Data for locating words and elements:
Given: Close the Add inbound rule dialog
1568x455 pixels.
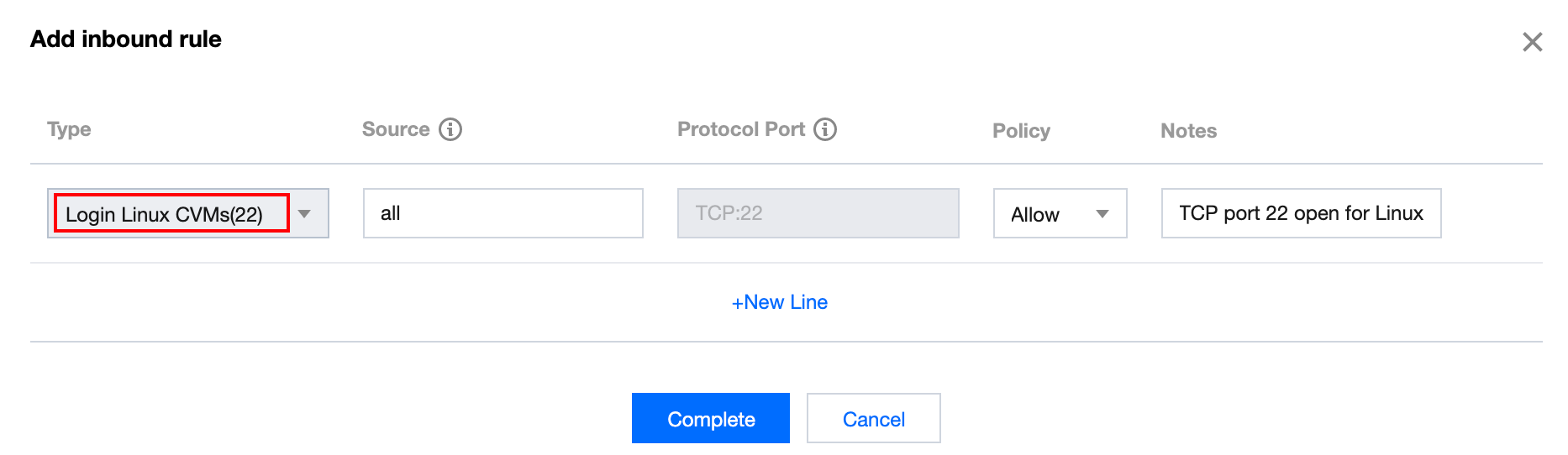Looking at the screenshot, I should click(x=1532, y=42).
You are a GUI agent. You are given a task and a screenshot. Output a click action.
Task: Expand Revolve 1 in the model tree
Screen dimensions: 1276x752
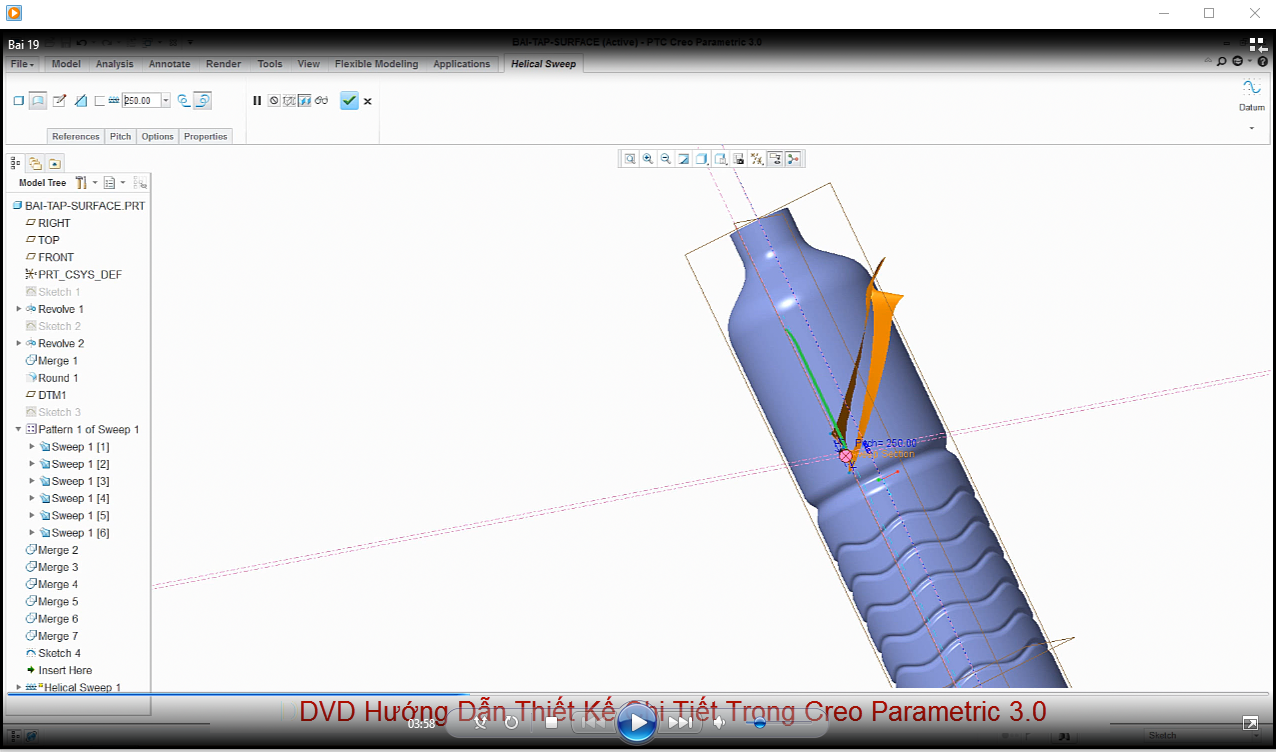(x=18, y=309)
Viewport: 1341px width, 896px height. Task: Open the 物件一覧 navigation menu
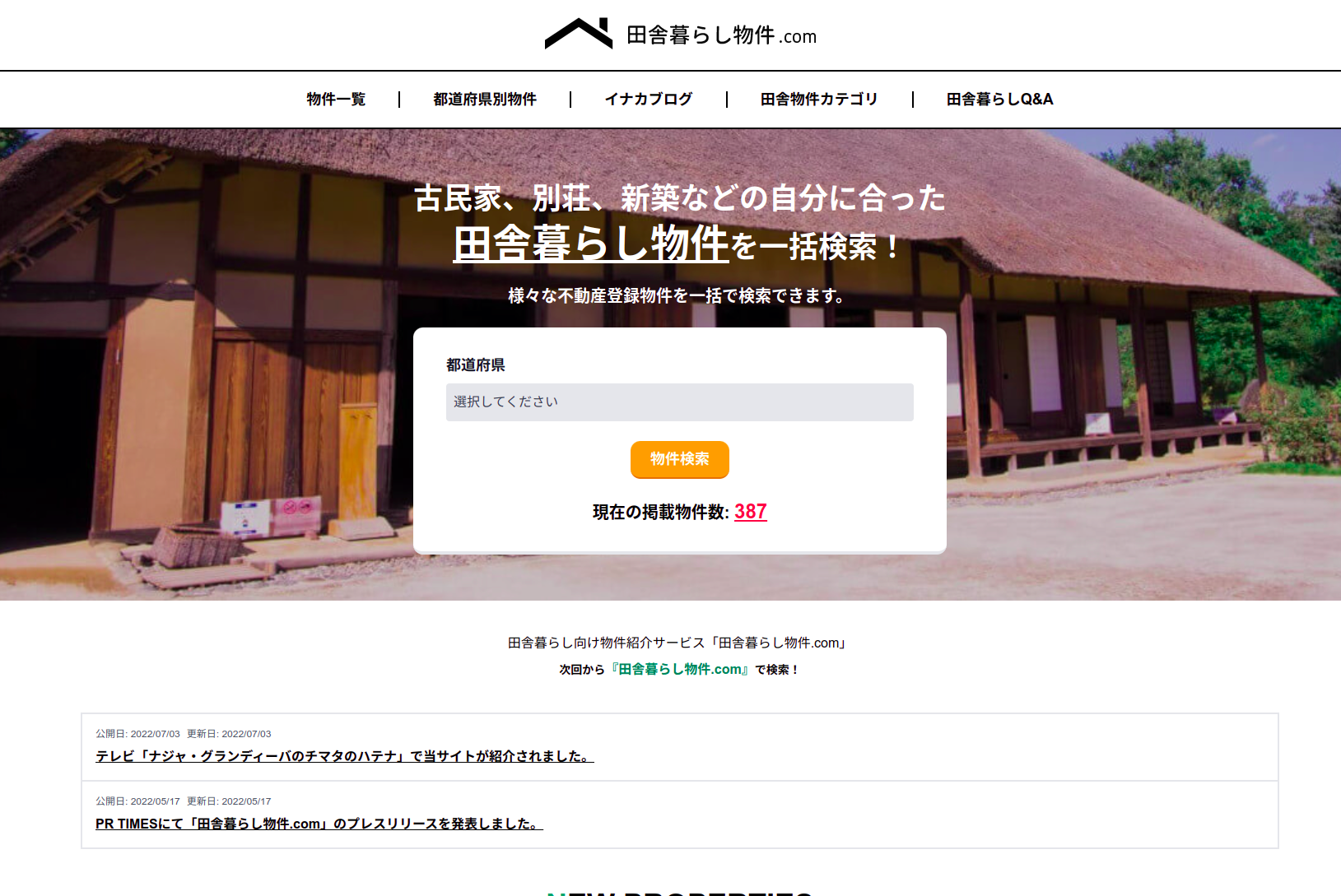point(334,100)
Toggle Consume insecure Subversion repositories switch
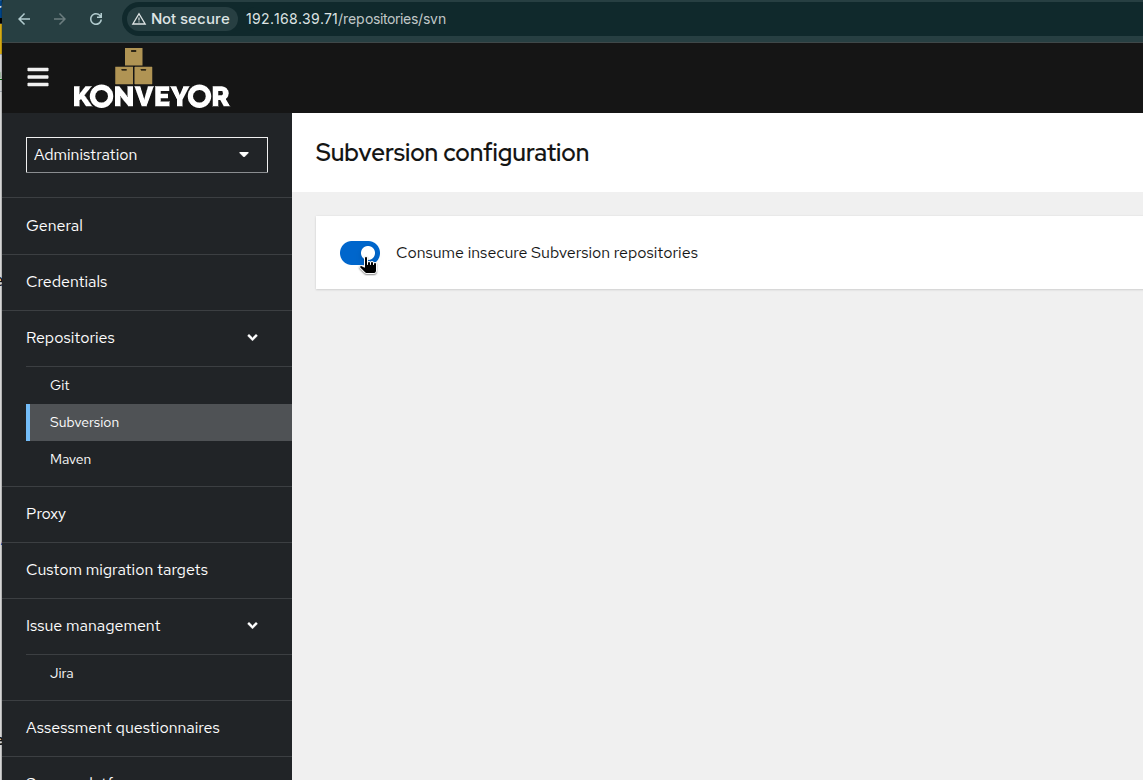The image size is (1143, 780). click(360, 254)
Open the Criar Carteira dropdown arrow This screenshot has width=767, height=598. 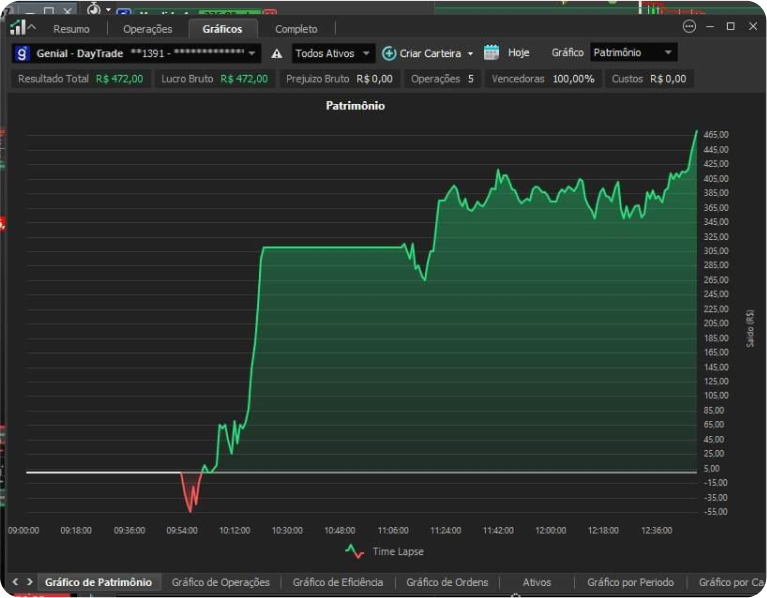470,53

_What this task involves:_ Copy everything from the start of the data down to the line containing "(x=18, y=309)", with "Revolve 1" replaced by "Extrude 1" and nothing else changed. Leave out the pictures.

_Result for this exercise:_
Given: Close the Add inbound rule dialog
1568x455 pixels.
Looking at the screenshot, I should click(x=1532, y=42).
You are a GUI agent. You are given a task and a screenshot. Output a click action.
Task: Expand Extrude 1 in the model tree
Screen dimensions: 1276x752
(x=18, y=309)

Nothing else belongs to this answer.